A Highland Brigade was present at the Crimean War (1854–1856), as part of the 1st Division; it was initially under the command of Major-General Sir Colin Campbell (Lord Clyde). It played a significant role in the Battle of Alma.

This Highland Brigade consisted of the:
- 42nd (Royal Highland) Regiment of Foot
- 79th (The Queen's Own Cameron Highlanders) Regiment of Foot
- 93rd (Sutherland Highlanders) Regiment of Foot.

==Egyptian Rebellion==
There was a Highland Brigade operating in Egypt from 1882, during the Egyptian Rebellion (1882–1885), under the command of Major General Archibald Alison. Major General Alison's Brigade formed the left wing of General Sir Garnet Wolseley's army at the Battle of Tel-El-Kebir where they suffered 243 casualties (from the total casualties for Wolsey's force of 339).

This Highland brigade consisted of the:
- 2nd Battalion, Highland Light Infantry
- 1st Battalion, Black Watch (Royal Highlanders)
- 1st Battalion, Cameron Highlanders
- 1st Battalion, Gordon Highlanders

==Second Boer War==

A Highland Brigade participated in the Second Boer War (1899–1902) in South Africa, under the command of Major General Andrew Gilbert Wauchope. It suffered severe losses at the battle Magersfontein (including General Wauchope). Command of the Brigade was then given to Major General Hector MacDonald who led the brigade throughout the remainder of the war. The Brigade fought at the Battle of Paardeberg where on 18 February 1900 (known as Bloody Sunday) it again suffered heavy casualties.

On its formation in 1899, the Highland Brigade consisted of the:
- 2nd Battalion, Black Watch
- 2nd Battalion, Seaforth Highlanders
- 1st Battalion, Argyll and Sutherland Highlanders
- 1st Battalion, Highland Light Infantry
In February 1900 the Highland Light Infantry transferred to the 19th Brigade under Major-General Horace Smith-Dorrien, and the Gordon Highlanders joined the Highland Brigade.

Available data -
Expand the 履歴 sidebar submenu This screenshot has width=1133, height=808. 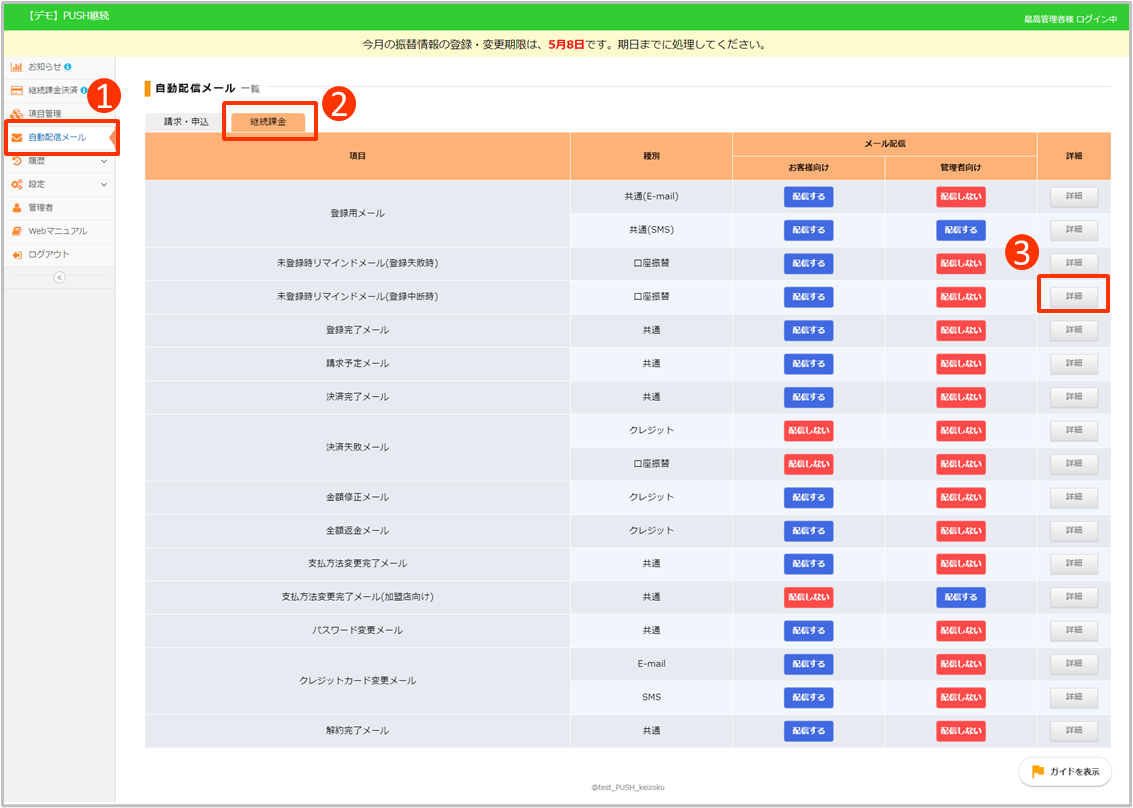103,161
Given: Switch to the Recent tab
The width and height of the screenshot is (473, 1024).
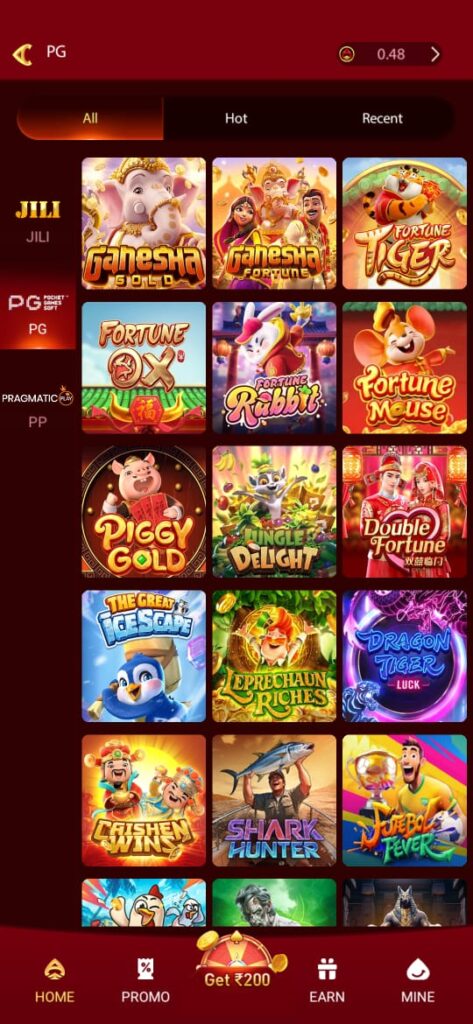Looking at the screenshot, I should [382, 118].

Work instruction - Reproduce the Highland Brigade text word for word, starting at "On its formation" and ending at "the Highland Brigade.".

The answer -
On its formation in 1899, the Highland Brigade consisted of the:
- 2nd Battalion, Black Watch
- 2nd Battalion, Seaforth Highlanders
- 1st Battalion, Argyll and Sutherland Highlanders
- 1st Battalion, Highland Light Infantry
In February 1900 the Highland Light Infantry transferred to the 19th Brigade under Major-General Horace Smith-Dorrien, and the Gordon Highlanders joined the Highland Brigade.